Work instruction
The word "will" marks the lines to report; pull each of them from the listing.

Input data
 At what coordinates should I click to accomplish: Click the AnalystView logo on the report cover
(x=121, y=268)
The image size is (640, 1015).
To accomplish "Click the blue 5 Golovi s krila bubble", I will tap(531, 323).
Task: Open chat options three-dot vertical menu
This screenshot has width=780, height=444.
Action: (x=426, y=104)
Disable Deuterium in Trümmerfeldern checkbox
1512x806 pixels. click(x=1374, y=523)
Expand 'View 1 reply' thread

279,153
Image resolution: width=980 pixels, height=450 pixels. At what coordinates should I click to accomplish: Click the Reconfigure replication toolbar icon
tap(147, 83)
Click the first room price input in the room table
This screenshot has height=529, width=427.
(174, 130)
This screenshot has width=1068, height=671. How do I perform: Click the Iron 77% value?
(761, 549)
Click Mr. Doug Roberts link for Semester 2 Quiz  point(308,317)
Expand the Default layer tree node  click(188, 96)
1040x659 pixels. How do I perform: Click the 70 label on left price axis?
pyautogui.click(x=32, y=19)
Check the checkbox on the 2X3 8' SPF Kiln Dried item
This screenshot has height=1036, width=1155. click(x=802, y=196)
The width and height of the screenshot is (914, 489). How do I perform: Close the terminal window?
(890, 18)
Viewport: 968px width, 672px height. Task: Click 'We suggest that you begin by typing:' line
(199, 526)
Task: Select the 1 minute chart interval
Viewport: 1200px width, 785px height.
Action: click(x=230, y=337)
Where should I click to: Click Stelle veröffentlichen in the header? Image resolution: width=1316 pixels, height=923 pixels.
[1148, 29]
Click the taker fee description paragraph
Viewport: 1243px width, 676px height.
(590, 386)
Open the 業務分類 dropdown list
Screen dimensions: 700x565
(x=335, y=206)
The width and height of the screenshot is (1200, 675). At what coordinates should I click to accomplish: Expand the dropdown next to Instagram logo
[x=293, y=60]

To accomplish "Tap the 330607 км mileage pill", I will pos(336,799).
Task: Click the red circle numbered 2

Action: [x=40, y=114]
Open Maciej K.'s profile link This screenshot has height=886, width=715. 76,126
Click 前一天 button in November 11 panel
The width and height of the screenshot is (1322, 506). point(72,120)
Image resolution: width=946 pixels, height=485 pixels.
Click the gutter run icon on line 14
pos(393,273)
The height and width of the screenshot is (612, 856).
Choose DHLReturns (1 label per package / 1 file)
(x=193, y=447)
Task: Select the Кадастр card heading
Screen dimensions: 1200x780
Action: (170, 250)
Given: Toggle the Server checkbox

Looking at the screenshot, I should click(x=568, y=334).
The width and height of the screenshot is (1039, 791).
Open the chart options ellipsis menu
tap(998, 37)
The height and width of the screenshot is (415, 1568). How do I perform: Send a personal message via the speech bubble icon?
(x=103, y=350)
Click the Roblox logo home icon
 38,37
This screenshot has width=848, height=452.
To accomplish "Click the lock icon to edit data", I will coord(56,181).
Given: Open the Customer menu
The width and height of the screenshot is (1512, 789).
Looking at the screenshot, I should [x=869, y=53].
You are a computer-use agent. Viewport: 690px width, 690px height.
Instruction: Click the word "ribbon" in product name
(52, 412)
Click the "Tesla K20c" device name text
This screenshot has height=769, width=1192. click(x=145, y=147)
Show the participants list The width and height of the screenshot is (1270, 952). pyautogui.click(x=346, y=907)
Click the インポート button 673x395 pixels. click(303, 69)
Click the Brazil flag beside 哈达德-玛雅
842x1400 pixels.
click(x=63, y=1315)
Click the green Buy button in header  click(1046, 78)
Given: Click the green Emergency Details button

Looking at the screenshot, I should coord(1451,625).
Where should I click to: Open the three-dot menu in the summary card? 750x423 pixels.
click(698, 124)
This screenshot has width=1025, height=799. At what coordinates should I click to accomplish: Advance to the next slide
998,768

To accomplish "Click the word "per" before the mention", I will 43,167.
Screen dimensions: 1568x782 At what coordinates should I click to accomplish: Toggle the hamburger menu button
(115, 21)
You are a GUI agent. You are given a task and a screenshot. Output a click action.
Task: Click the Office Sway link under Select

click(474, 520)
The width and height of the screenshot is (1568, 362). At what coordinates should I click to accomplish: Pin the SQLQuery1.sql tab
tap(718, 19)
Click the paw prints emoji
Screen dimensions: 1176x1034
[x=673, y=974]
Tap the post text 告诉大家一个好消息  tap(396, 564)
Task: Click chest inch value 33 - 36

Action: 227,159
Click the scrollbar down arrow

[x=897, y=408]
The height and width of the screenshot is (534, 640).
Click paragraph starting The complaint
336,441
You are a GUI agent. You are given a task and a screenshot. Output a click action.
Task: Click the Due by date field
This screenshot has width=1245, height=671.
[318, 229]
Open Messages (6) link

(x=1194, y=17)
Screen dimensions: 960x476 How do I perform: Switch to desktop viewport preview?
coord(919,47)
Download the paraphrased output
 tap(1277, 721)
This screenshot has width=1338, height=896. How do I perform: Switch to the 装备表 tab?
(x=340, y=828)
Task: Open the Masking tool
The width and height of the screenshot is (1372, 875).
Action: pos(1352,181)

Solution to the problem
To accomplish "Click the blue 5 Golovi s krila bubble", I will tap(531, 323).
To accomplish "Tap the 330607 км mileage pill", I will pos(336,799).
To accomplish "Click the lock icon to edit data", I will coord(56,181).
To accomplish "Click the word "per" before the mention", I will 43,167.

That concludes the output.